Investigation into B.C. school bus crash could take months: RCMP
CBC
Sarah Duff's daughter is one of dozens of children recovering after a school bus crash north of Lac La Hache last week that resulted in injuries to an estimated 36 people.
A subsequent accident at the same location left one person, a 67-year-old man from the Cariboo, dead. Police say he was a pedestrian and was killed by an oncoming vehicle.
The investigation into the cause of the crash could take months, RCMP say.
Police say they were called to a bus crash on Highway 97 at Butler Road at about 1 p.m. PT on June 21. The B.C. Highway Patrol said the bus, carrying students in grades 6 and 7 on the way home from a field trip, was travelling on Highway 97 when it went off the road and down a 15-metre embankment.
Duff said her daughter, a Grade 7 student at Horse Lake Elementary, was sitting at the back of the bus when the accident happened.
"All of a sudden, she woke up and was near the front of the bus, and everybody was crying, and it was chaos," she told CBC's Daybreak Kamloops host Shelley Joyce.

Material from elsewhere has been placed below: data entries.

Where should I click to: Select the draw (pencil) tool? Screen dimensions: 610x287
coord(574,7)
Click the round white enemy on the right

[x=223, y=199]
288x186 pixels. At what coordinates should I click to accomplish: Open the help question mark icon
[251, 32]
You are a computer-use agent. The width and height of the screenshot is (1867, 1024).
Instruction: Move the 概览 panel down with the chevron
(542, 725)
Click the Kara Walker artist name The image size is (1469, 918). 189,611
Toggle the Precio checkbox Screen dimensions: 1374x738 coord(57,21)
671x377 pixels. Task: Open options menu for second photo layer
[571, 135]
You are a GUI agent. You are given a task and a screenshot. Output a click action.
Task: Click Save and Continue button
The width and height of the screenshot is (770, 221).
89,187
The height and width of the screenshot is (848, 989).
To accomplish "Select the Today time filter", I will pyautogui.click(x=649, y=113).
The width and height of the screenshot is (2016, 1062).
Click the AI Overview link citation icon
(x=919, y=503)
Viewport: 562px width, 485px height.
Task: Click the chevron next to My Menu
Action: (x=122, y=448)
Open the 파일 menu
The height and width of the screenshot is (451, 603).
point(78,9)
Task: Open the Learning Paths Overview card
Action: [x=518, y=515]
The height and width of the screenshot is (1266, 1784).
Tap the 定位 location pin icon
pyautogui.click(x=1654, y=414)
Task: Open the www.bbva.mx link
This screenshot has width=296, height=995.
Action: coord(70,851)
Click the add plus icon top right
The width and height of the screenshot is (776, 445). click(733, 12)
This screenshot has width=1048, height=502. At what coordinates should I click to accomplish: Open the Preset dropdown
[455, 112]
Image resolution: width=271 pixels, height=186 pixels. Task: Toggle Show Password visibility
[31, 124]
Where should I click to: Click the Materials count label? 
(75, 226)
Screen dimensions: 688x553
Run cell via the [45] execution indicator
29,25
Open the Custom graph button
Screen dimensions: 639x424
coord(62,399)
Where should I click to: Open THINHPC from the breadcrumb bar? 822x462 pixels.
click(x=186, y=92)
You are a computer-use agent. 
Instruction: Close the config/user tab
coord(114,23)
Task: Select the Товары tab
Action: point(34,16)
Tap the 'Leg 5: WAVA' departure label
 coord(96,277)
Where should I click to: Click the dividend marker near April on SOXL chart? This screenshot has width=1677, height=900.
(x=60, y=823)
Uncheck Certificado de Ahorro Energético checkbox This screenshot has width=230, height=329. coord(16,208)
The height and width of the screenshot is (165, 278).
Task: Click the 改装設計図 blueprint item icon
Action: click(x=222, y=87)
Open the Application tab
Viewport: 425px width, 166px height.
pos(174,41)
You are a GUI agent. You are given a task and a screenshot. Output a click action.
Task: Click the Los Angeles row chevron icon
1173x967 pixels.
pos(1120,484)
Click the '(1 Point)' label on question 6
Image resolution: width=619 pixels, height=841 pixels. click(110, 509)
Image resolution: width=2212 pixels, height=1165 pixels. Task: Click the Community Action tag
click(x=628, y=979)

She said her daughter was one of the many students who climbed out the window of the bus, and she found someone with a phone so she could call her mom.
"Worst phone call a parent could ever get."
Duff jumped in her vehicle and drove to the accident site. Cars were at a standstill on the highway, so she got out of her car and ran to her daughter.
She was already at the scene when she got word from the school district that parents were to meet their kids at the local rec centre in 100 Mile House.
"There were numerous parents already there," Duff recalled.
"It's a small community, so we kind of all just phoned everybody we knew."
Duff worries that her daughter will have lasting psychological impacts from the crash and plans to enrol her in counselling as they head into summer.
"A field trip is supposed to be a happy thing, a good end to the school year. They've had a rough year. Not really the best way to end Grade 7."